TASK INSTRUCTIONS
**A)** In the forum thread about Aires in France, condense the paragraph beginning "Funnily enough we've visited both Aires" while keeping its main facts.
**B)** Supply the next part of the forum thread about Aires in France, picking up after its final line.

EXCERPTED TEXT
◇ ◇ ◇ ◇ ◇
# Aires in France



## Don_Madge (May 1, 2005)

Has anybody used/visited the following Aires:-

Gace, It's about 46km north of Alencon on the N138/D438 or junc 16 on the A28

Roullet Saint Estephe it's about 13km south of Angouleme on the N10

Any info will be appreciated.

Thanks

Don


----------



## 100266 (Jul 30, 2006)

Hi Don,

Funnily enough we've visited both Aires (plus another 500!) this year. Below is some of the infomation we recorded about them for our new aires guide 'All the Aires' due end of June 2007.

GACE	
N138 south turn off to Gace and centreville onto D722c. Then turn right sp Maire, Chateau and dump. Located right in centre of town. Place du Chateau sp tourist office.	
Parking limited to town sq 7pm-10am	
Service point - Euro Relais; Tokens	
Town centre, château and shops adj.

ROULLET ST ESTEPHE
Just off D210, signed 
Service Point - Custom	
River, park, plenty of green open space adj, town 5 mins walk

Both are fine for overnight stops, especially Gace, but neither are very special and Roullet St Estaphe is a little way out of town.

Regards, Chris


----------



## autostratus (May 9, 2005)

Gace yes.


----------



## 97476 (Jan 28, 2006)
◇ ◇ ◇ ◇ ◇
GIVEN DATA
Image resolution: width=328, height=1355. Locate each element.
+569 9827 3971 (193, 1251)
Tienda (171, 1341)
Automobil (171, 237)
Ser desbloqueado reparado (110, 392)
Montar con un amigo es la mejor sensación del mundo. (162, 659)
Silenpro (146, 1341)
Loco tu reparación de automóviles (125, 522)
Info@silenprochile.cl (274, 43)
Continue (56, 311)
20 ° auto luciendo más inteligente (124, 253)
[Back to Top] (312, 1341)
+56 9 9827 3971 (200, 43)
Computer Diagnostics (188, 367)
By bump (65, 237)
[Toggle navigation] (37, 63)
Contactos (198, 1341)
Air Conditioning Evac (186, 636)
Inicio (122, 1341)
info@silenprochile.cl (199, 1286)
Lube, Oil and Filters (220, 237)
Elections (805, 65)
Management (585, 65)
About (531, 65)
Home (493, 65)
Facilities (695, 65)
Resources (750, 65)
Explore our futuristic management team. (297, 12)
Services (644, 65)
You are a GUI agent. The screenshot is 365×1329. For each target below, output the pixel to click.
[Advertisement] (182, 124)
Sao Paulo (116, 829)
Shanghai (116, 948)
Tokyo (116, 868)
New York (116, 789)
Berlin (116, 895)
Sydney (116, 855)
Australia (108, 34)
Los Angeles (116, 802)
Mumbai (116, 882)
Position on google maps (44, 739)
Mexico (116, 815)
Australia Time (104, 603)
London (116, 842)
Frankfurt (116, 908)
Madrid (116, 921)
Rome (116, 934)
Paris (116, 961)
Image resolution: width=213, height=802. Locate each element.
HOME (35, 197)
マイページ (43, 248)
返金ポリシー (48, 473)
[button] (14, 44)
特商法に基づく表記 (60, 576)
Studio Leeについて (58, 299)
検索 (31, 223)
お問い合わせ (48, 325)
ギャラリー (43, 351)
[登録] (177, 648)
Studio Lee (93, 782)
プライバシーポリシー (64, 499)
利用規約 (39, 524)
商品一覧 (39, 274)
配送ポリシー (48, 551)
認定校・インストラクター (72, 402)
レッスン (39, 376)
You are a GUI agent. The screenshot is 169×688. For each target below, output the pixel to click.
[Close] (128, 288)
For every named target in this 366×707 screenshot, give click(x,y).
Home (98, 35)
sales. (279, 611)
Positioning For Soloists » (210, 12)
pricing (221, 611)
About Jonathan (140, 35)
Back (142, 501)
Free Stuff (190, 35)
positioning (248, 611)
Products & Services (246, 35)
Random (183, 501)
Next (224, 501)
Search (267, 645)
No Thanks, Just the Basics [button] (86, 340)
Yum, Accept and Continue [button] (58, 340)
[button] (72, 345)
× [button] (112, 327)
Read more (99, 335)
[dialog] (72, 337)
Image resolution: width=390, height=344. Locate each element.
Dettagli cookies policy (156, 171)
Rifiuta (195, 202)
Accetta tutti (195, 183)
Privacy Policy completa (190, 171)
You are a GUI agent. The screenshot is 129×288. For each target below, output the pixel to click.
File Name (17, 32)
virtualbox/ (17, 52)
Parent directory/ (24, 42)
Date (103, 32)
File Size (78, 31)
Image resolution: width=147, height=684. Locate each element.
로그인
◇ ◇ ◇ ◇ ◇
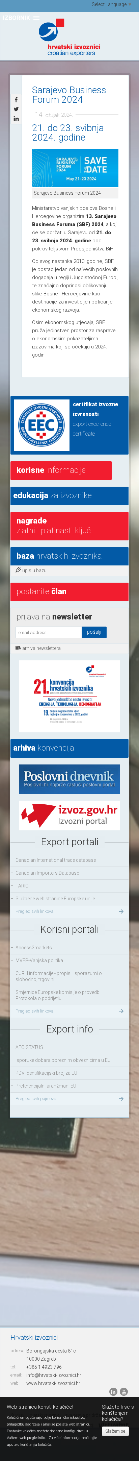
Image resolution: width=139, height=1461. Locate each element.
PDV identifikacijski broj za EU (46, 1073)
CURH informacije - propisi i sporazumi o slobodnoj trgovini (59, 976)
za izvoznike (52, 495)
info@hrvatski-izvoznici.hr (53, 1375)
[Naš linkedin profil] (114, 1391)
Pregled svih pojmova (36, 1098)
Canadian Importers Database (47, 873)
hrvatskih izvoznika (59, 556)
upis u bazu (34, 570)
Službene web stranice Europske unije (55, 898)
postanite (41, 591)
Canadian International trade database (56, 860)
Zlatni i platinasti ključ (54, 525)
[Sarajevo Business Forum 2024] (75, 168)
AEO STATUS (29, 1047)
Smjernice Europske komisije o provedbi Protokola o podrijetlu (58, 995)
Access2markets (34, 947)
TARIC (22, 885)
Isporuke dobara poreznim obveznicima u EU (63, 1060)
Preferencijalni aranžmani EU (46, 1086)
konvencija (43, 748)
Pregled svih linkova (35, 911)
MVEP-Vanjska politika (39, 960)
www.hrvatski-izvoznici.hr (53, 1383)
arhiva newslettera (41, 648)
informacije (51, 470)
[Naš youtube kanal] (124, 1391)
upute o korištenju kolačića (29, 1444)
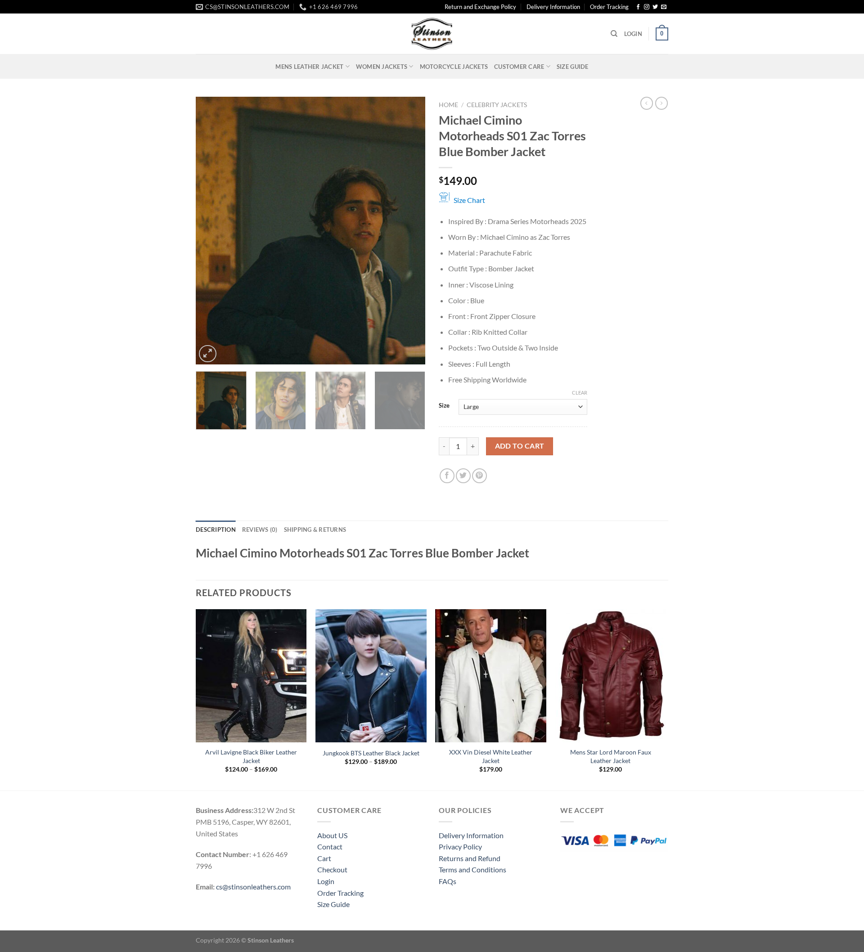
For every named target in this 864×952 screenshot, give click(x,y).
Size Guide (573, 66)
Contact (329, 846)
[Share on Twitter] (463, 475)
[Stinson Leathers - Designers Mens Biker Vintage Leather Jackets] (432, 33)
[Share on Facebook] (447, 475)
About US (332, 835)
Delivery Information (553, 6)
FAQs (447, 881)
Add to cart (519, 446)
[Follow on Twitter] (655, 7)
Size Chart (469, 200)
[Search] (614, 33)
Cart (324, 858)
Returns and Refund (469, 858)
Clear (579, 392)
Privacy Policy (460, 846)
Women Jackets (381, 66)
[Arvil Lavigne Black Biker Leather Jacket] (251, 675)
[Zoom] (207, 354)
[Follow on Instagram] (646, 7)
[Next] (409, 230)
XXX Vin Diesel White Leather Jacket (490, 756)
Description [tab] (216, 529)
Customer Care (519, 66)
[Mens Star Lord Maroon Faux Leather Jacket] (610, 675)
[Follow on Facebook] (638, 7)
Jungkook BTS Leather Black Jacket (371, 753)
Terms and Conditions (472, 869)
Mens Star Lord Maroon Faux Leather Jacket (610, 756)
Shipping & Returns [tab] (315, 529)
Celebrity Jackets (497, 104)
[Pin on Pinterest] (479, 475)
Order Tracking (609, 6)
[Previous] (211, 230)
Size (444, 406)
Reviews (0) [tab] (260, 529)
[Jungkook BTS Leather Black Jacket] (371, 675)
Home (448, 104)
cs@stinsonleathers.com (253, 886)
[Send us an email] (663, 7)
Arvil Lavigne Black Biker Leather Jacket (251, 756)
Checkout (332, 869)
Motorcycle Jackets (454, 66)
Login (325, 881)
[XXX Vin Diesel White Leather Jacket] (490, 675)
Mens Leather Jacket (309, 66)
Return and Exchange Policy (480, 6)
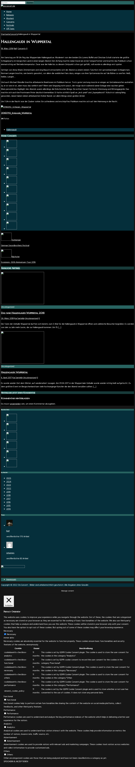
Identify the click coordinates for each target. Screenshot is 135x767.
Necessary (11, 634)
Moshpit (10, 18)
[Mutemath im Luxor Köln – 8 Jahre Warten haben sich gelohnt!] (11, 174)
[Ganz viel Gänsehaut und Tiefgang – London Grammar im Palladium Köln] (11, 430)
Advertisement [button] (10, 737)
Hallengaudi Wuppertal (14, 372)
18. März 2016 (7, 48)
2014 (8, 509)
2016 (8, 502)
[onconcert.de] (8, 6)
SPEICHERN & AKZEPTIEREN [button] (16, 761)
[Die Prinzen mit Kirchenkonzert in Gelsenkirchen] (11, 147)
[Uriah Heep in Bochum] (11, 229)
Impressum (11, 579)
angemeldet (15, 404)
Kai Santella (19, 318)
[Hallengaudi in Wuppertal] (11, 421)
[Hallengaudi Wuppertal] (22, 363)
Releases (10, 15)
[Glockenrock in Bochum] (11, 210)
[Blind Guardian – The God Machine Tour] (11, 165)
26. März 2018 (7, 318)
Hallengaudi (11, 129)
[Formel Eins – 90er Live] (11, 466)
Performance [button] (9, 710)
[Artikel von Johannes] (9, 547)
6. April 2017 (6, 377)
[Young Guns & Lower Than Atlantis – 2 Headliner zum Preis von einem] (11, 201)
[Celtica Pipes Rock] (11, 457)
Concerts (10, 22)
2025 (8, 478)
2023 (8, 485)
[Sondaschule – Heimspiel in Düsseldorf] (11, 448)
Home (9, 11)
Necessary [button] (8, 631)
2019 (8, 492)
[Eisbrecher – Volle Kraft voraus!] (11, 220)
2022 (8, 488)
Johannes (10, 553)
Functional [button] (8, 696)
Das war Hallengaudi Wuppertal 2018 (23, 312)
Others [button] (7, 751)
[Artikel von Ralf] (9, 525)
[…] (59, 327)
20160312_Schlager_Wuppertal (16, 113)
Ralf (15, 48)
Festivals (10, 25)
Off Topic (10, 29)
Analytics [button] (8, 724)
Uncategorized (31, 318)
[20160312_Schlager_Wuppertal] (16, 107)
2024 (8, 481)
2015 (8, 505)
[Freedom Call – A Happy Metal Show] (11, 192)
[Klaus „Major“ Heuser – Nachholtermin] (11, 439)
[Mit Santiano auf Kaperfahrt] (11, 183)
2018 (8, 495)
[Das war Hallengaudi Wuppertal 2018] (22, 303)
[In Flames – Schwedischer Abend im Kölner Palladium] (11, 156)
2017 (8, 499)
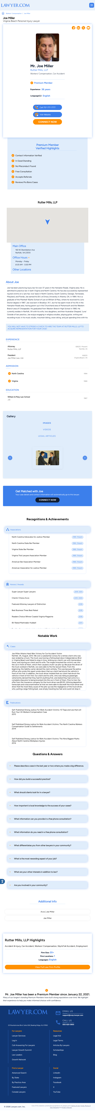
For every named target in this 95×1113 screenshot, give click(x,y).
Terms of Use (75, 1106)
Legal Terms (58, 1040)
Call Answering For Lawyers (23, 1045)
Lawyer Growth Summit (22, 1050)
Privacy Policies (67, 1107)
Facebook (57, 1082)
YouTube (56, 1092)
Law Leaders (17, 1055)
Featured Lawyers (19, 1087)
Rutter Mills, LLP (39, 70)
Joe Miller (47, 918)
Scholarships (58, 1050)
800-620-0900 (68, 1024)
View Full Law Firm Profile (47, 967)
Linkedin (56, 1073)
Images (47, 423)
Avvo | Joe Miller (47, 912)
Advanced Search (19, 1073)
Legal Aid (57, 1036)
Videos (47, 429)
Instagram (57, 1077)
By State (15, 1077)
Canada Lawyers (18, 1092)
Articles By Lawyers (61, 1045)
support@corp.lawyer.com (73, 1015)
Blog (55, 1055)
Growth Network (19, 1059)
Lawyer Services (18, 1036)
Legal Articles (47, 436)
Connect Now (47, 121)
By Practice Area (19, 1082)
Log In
◇ ◇ ◇ ◇ ◇
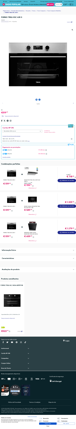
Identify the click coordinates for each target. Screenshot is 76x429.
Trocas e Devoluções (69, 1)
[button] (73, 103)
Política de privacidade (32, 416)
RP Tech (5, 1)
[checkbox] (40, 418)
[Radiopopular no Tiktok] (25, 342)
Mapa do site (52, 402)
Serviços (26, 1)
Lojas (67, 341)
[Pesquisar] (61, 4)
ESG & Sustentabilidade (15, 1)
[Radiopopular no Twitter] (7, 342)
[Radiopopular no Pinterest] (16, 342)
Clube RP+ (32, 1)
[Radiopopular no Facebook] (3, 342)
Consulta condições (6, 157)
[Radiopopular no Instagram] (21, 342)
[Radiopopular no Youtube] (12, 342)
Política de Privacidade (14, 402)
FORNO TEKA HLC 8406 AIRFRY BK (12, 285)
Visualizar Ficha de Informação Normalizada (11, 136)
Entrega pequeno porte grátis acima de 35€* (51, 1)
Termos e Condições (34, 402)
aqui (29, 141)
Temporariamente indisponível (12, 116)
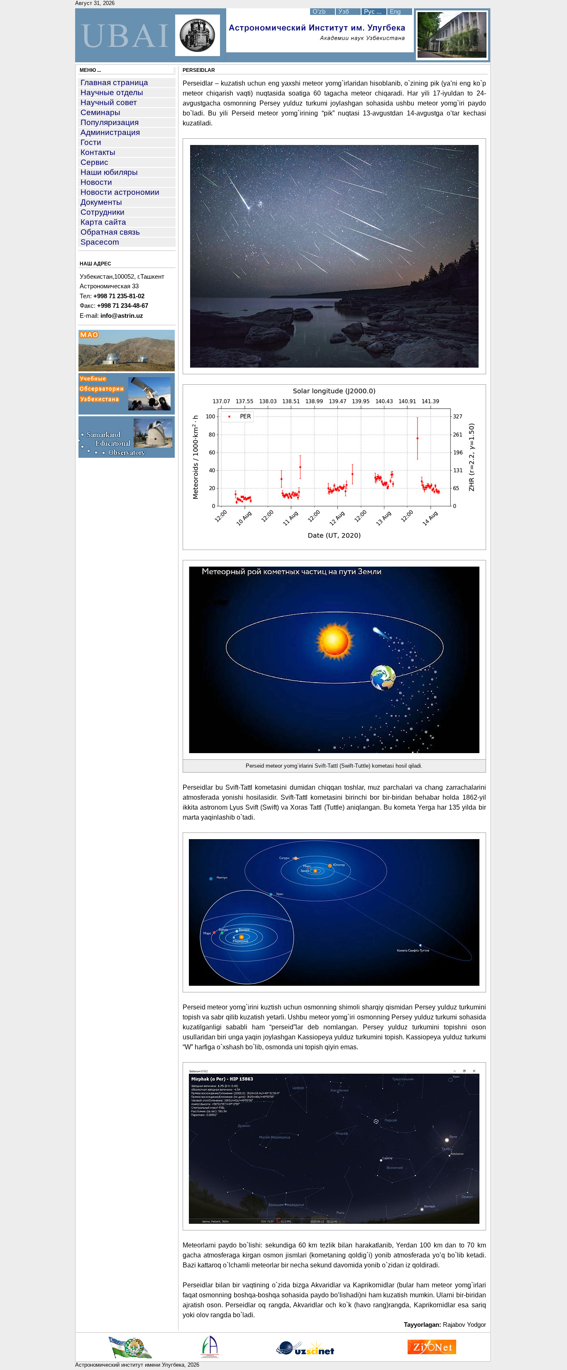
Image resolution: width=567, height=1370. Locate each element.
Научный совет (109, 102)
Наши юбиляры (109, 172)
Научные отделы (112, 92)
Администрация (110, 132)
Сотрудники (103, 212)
◇ ◇ ◇ ◇ ◇
REPLIES
**A)** We visited both Aires this year, plus 500 others. Some of the details we noted for our new guide, 'All the Aires' (due end of June 2007), follow.

**B)**
Gace
Havent stayed on the aire but have stayed on the municipal campsite several times, very clean and very cheap. just a short walk into the town


----------



## Don_Madge (May 1, 2005)

autostratus said:


> Gace yes.


Gillian,

Thanks for that.

In the French Aries Guide it states "Parking is possible from 17.00hrs until 10.00 hrs next morning". 

The morning is no problem as we are usually away before ten, not much though.

We often arrive between 3 - 4 pm, did you have any problems about arriving before 5 pm:?:

Don


----------



## nukeadmin (Oct 10, 2003)

have these been added to our campsite database by anyone who has visited ?


----------



## autostratus (May 9, 2005)

Don Madge said:


> We often arrive between 3 - 4 pm, did you have any problems about arriving before 5 pm:?:
> 
> Don


I don't think I'm much help on this one Don.
It was certainly before 5pm when we arrived but it was Sunday and being unaware of the 17.00 to 10.00 restriction we pulled up on the parking area and had our G&T in the sun on a seat a few metres away.

The first time we visited Gace was on a weekday and it was early and busy and there were some noisy kids around.
We didn't stay but moved on to Chateau Gontier, which we knew, as we had plenty of time in hand.


----------



## thehutchies (Jun 25, 2005)

We have stayed at Gace several times. The important point is that it's really just the car park for the offices there. 
We have arrived early and the car park has been empty so we've gone straight on. There are plenty of places to park nearby if you would rather wait.


----------



## autostratus (May 9, 2005)

thehutchies said:


> We have stayed at Gace several times. The important point is that it's really just the car park for the offices there.
> We have arrived early and the car park has been empty so we've gone straight on. There are plenty of places to park nearby if you would rather wait.


thehutchies
I thought this was your favourite in that area. 
How are you and your family?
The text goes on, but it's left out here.